Man in the Dark

Man in the Dark

by PaulAuster (Author)

Synopsis

I am alone in the dark, turning the world around in my head as I struggle through another bout of insomnia, another white night in the great American wilderness. Seventy-two-year-old August Brill is recovering from a car accident in his daughter's house in Vermont. When sleep refuses to come, he lies in bed and tells himself stories, struggling to push back thoughts about things he would rather forget - his wife's recent death and the horrific murder, in Iraq, of his granddaughter's boyfriend, Titus. Brill, a retired book critic, imagines a parallel world in which America is not at war with Iraq but with itself.

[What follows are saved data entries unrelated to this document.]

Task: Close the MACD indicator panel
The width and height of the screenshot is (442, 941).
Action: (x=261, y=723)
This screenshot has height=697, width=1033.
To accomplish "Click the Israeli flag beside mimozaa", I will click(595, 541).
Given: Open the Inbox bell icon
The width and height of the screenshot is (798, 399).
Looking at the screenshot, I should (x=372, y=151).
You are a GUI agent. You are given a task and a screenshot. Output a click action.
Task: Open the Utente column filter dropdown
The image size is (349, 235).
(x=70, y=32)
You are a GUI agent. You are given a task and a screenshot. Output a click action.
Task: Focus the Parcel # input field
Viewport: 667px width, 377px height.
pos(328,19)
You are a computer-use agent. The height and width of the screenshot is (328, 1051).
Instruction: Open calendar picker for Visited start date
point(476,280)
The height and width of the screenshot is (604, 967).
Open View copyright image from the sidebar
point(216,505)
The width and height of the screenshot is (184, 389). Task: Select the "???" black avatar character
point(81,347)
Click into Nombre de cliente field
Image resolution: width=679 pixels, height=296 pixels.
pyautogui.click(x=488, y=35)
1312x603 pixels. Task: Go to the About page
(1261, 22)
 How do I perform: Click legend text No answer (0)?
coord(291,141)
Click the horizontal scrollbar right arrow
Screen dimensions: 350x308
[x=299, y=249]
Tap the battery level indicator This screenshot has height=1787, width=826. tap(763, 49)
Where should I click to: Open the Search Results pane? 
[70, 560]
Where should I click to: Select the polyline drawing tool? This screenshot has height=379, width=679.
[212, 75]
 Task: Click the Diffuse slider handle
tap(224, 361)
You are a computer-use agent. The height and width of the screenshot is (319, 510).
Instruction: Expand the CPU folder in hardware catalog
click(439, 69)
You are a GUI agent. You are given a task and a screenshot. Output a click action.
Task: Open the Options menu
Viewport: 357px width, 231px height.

In this other America the Twin Towers did not fall on 9/11, and the 2000 election results led to secession, as state after state pulled away from the union and a bloody civil war ensued. As the night progresses, Brill's story grows increasingly intense, and what he is so desperately trying to avoid insists on being told. Joined in the early hours by his granddaughter, he gradually opens up to her and recounts another hidden story, this time of his own marriage. After she falls asleep, he at last finds the courage to revisit the trauma of Titus' death. Passionate and shocking, political and personal: Man in the Dark is a novel that reflects the consequences of 9/11, that forces us to confront the blackness of night even as it celebrates the existence of ordinary joys in a world capable of the most grotesque violence.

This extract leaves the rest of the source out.